A.1. Factos dados como provados

  1. Analisada a prova produzida nos presentes autos, com relevo para a decisão da causa, consideram-se provados os seguintes factos:
  1. Em sede de inspeção tributária foi efetuada uma correção à matéria tributável de IRC do ano de 2019 da Requerente no montante de € 219.954,20 decorrente de um gasto não aceite fiscalmente originado pela “(…) perda, em tribunal, de um imóvel que havia sido objeto de permuta em 2007, e que após vários recursos foi proferida decisão desfavorável pelo Supremo Tribunal de Justiça e transitada em julgado (…)” (cfr. Relatório de Inspeção Tributária junto como documento n.º 3 pela Requerente);
  2. Para sustentar a referida correção os serviços de inspeção tributária consideraram que “(…) tratando-se de uma permuta, com a anulação deste negócio, o SP deveria, igualmente, efetuar na contabilidade o reconhecimento da possibilidade de reaver o imóvel permutado (artigo U-...), o que não efetuou. Ora, o sujeito passivo não apresentou prova de ter contestado judicialmente a recuperação do direito ao imóvel que deu em permuta.
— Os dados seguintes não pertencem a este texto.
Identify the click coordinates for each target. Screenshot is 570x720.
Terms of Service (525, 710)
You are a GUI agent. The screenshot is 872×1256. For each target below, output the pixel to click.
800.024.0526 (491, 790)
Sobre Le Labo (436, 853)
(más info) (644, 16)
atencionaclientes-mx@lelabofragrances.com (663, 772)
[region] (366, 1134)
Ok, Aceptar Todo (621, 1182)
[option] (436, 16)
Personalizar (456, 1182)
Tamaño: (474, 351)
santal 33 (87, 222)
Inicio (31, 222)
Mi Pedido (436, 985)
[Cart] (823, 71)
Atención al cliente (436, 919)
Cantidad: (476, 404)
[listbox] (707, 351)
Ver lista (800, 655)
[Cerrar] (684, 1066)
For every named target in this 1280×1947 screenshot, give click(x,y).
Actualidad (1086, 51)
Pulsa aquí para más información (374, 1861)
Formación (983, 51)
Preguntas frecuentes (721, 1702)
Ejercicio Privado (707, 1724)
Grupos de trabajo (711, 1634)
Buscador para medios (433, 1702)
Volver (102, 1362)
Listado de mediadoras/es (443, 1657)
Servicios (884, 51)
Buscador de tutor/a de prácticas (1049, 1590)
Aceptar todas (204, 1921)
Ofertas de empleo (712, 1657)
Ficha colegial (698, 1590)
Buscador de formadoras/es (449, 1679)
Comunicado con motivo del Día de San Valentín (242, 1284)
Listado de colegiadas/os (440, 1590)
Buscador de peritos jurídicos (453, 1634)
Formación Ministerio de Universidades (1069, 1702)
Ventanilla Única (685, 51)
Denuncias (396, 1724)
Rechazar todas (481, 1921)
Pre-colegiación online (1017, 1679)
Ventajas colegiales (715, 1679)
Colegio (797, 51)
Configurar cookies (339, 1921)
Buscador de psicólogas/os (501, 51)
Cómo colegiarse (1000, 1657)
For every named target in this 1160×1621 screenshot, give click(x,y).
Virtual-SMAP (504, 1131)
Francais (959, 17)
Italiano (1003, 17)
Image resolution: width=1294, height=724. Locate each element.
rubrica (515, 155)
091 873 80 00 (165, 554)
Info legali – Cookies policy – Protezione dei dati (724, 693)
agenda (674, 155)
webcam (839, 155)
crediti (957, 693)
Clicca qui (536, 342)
A ser assim, no período em análise não se verificaria o apuramento de qualquer gasto fiscal (…) O gasto registado pelo SP não pode ser considerado gasto fiscalmente aceite no período em análise, uma vez que com o reconhecimento da existência de um processo judicial em curso, em 2009, onde efetivamente se verifica o risco da perda, possibilitaria nesse período o reconhecimento do gasto, via constituição de uma provisão para processos judiciais em curso, conforme estabelecido no n.º 1 al. a) art.º 39.º do CIRC (…). Aliás, em 2009, iniciando-se e encontrando-se em curso processo judicial, como já referido, o sujeito passivo deveria ter constituído a respetiva provisão, o que não aconteceu. Assim, o sujeito passivo deveria ter registado um gasto no período de 2009, constituindo a respetiva provisão, para fazer face a obrigações e encargos derivados do processo judicial em curso, nos termos do art. 39.º, n.º 1, al. a) do CIRC. Conclusão: De acordo com o acima exposto, no período em análise (2019) não se verifica o apuramento de qualquer gasto fiscal, uma vez que tal gasto deveria ter sido reconhecido em período de tributação anterior (2009). É devida correção de € 219.954,50, nos termos do art. 18.º do CIRC, a qual será acrescida ao apuramento do resultado tributável declarado (…) (cfr. Relatório de Inspeção Tributária junto como documento n.º 3 pela Requerente);
  3. Na sequência da inspeção tributária foi emitida a liquidação de IRC n.º 2024..., de 16.04.2024, que não originou valor de imposto a pagar e fixou o prejuízo fiscal em € 31.096,31;
  4. A Requerente não se conformou com a correção promovida pelos serviços de inspeção tributária e apresentou o pedido de constituição de tribunal arbitral que originou a presente instância arbitral, no qual requer a anulação da referida correção no montante de € 219.954,20. 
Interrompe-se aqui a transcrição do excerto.